It can also happen if you had a chip or debris in the spindle taper when you inserted the shank of the boring head. It might be a good idea to clean the taper well and see if you can reproduce the bell mouthing. If you are sure the spindle is clean and the shank of the tool is clean and you still have bell mouthing then you may have a spindle wear issue.


----------



## higgite (Feb 21, 2020)

At first glance, .050" seems like a lot of taper, but to give us some perspective, how thick was the piece that you bored? As others have pointed out, the deeper the hole, the more the quill must extend, thereby giving the bar more leverage to deflect the spindle.

Tom


----------



## ErichKeane (Feb 21, 2020)

higgite said:


> At first glance, .050" seems like a lot of taper, but to give us some perspective, how thick was the piece that you bored? As others have pointed out, the deeper the hole, the more the quill must extend, thereby giving the bar more leverage to deflect the spindle.
> 
> Tom


Probably about 3/4 "?


----------



## Tozguy (Feb 21, 2020)

ErichKeane said:


> I will admit I left a smaller bar in than I could have used, so maybe that is it.

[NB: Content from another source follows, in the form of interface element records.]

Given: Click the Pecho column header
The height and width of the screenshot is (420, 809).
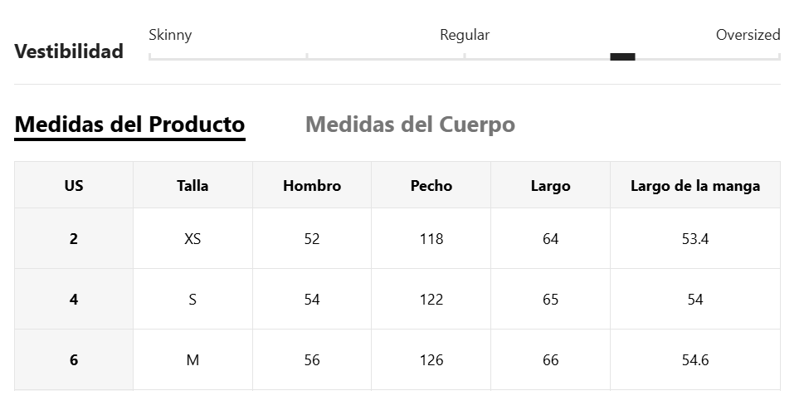Looking at the screenshot, I should [431, 185].
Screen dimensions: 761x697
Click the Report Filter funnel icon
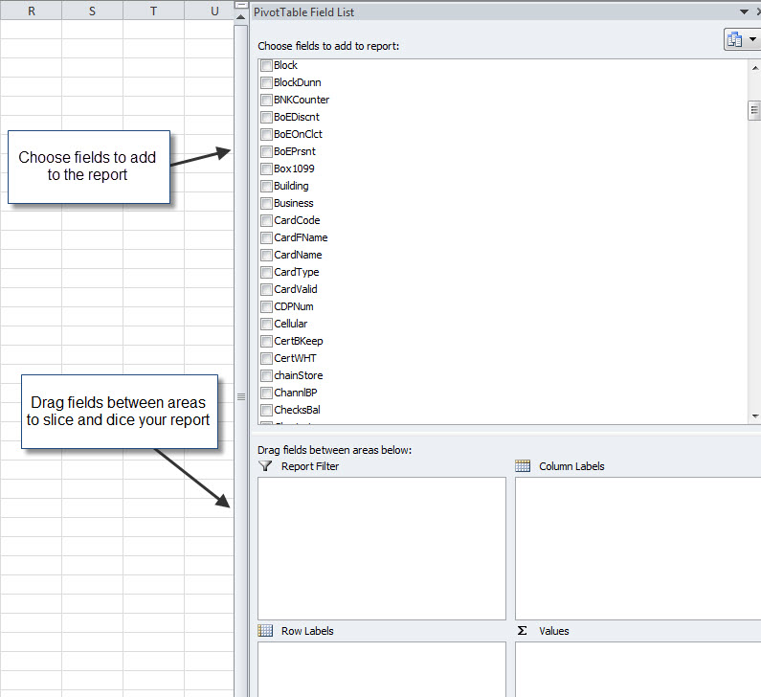pyautogui.click(x=265, y=466)
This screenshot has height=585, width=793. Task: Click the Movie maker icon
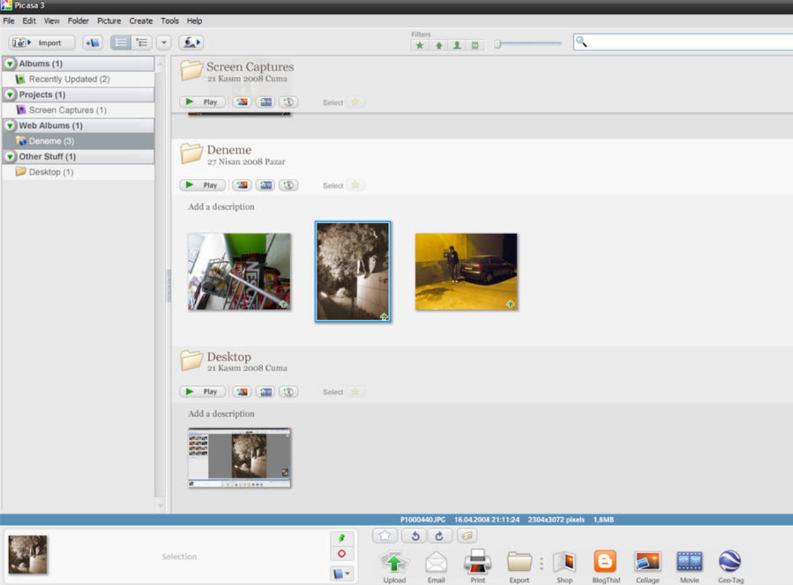coord(689,562)
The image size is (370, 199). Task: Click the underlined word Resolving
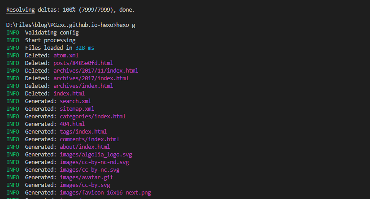[x=20, y=10]
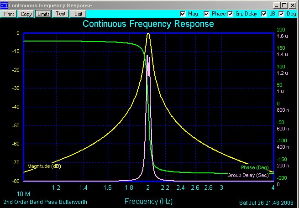Click the Exit button
The height and width of the screenshot is (208, 299).
coord(78,14)
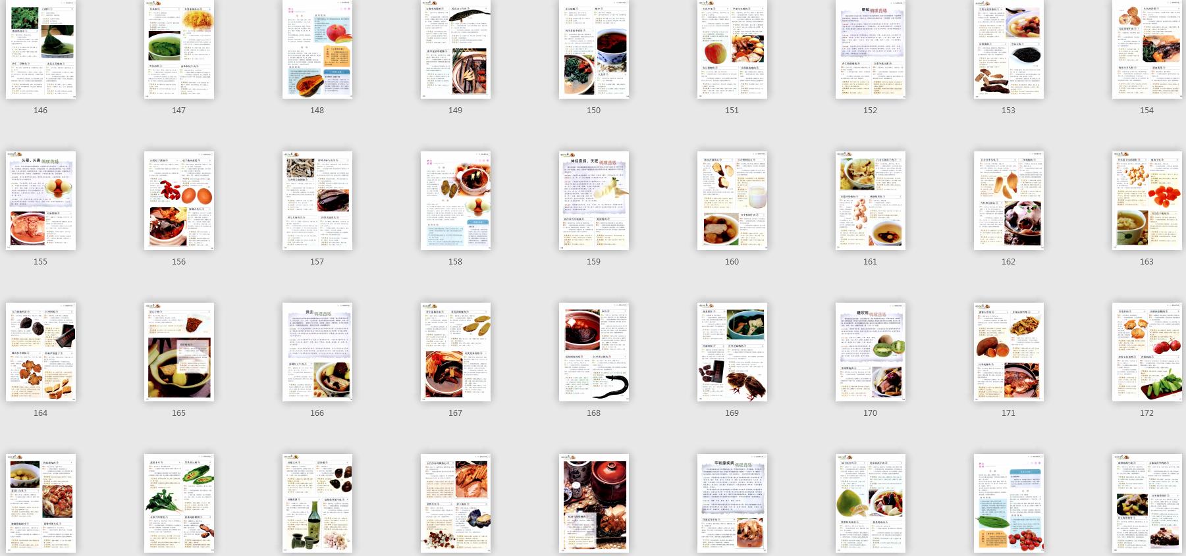Open page 146 thumbnail
The image size is (1186, 556).
tap(41, 49)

Would you elaborate on this please.


----------



## ErichKeane (Feb 21, 2020)

Tozguy said:


> Would you elaborate on this please.


I had a boring bar in the head already, a fairly small one. I only needed to take a bit of material, so I just used that.

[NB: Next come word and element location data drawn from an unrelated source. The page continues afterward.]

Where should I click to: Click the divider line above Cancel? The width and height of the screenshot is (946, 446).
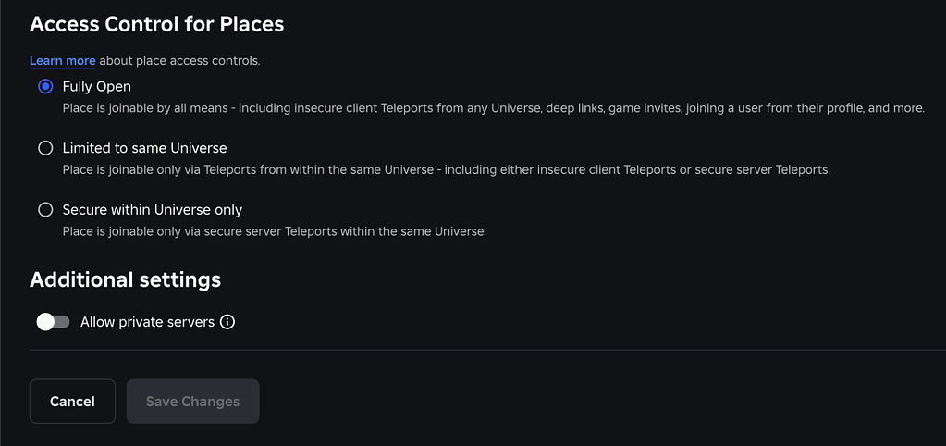pyautogui.click(x=487, y=351)
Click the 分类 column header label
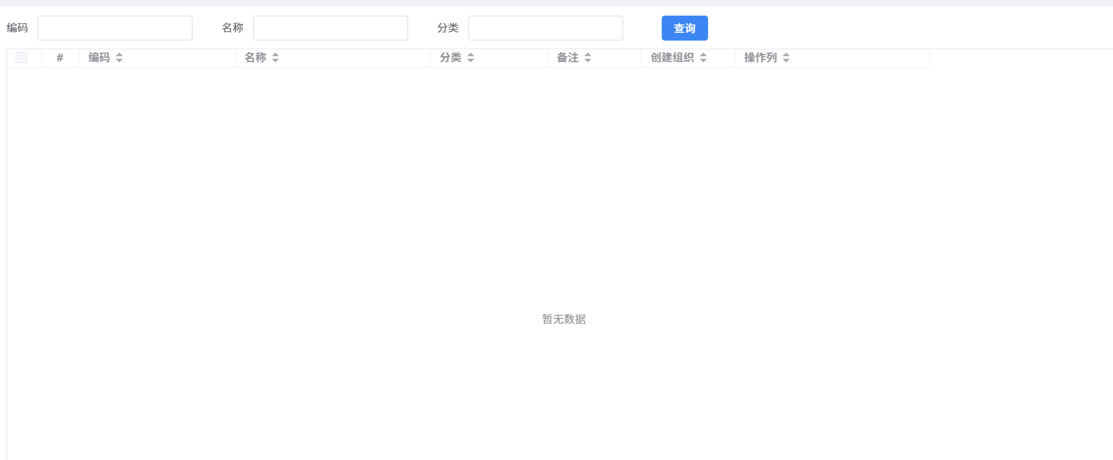 [450, 58]
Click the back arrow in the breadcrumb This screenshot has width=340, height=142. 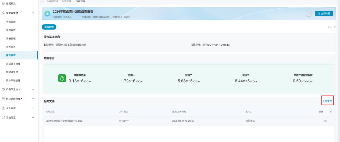tap(42, 1)
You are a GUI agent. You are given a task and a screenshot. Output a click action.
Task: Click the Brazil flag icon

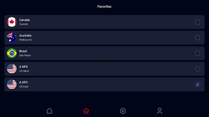(x=12, y=53)
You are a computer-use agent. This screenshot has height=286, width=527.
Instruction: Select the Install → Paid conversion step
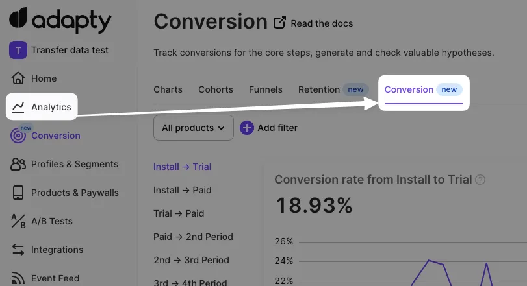click(x=182, y=190)

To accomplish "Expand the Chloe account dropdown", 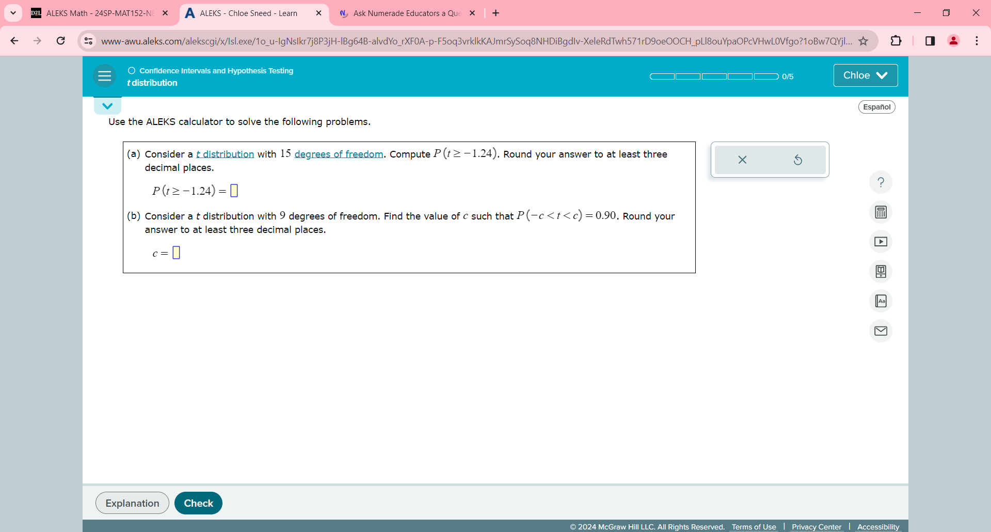I will pyautogui.click(x=865, y=75).
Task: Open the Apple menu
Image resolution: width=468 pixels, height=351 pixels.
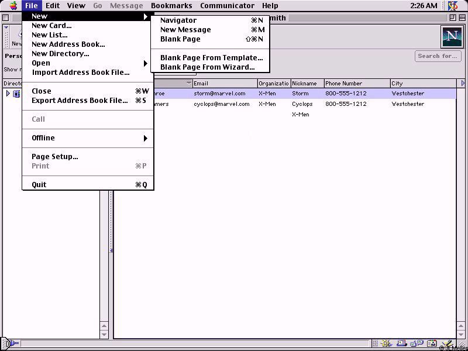Action: pyautogui.click(x=13, y=6)
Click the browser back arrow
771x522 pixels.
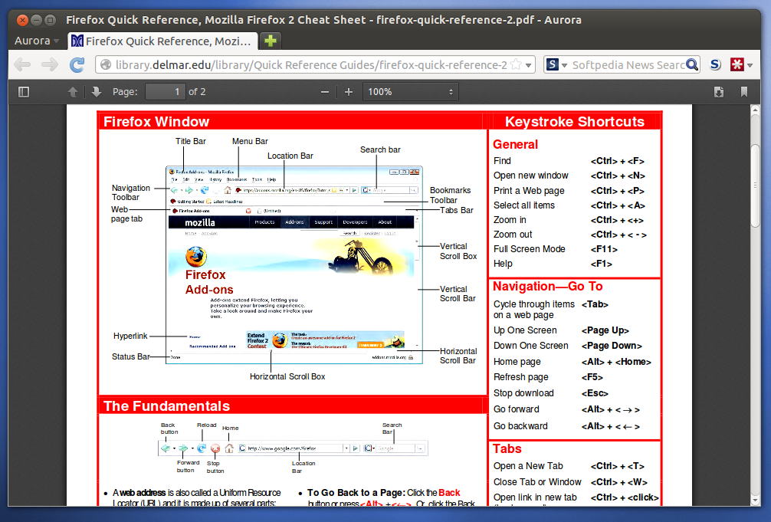click(22, 65)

I went back today and used a larger boring bar, and went up/down about 6 times and still got the taper, though only about 5 thou this time.


----------



## ErichKeane (Feb 21, 2020)

See the pic, originally used the one on the left. Just swapped to the one in the head after I pulled off the wax (made in India btw).


----------



## Tozguy (Feb 21, 2020)

That's progress. As with any boring bar the shortest thickest one is best.
With those brazed carbide ones we need to grind them for best results, sharp and with sufficient relief.


----------



## mmcmdl (Feb 21, 2020)

How deep a hole were you boring ? Those grinds on the shown bars don't look good in my opinion . Lack of clearance for one . Sounds like you were rubbing the bar shank for that much taper to occur .


----------



## ErichKeane (Feb 21, 2020)

1" deep it ended up being. Hopefully that is all this is  I've not really used a boring head but once before, but don't remember having trouble with that one.


----------



## mmcmdl (Feb 21, 2020)

1" deep in brass ? It should be straight as an arrow . If your bar was flexing or rubbing , you would have heard it when breaking thru the bottom . A rubbing sound vs. a cutting sound .


----------



## Chewy (Feb 21, 2020)

Since we are on this subject!  How about some recommendations for 1/2" indexable boring bars? I have a good 2-1/2" Enco head and have been using the brazed bars.  I did 5/8" & 3/4" holes in 1018,  1 inch deep. Had about a hair over .002 taper. It was for a slip fit on a vise work stop.  The shaft was turned on 1" square 1018 to 3/4" and had a .001 taper over 6". I liked that.  The bore was OK but I would like to do better. 

I need a small bar to handle around a 3/8" hole and then some different lengths to take over from about a 7/16" hole. Can't afford the expensive ones, so what brands/sets are you guys using? Looking for good quality import tooling that uses a common insert. 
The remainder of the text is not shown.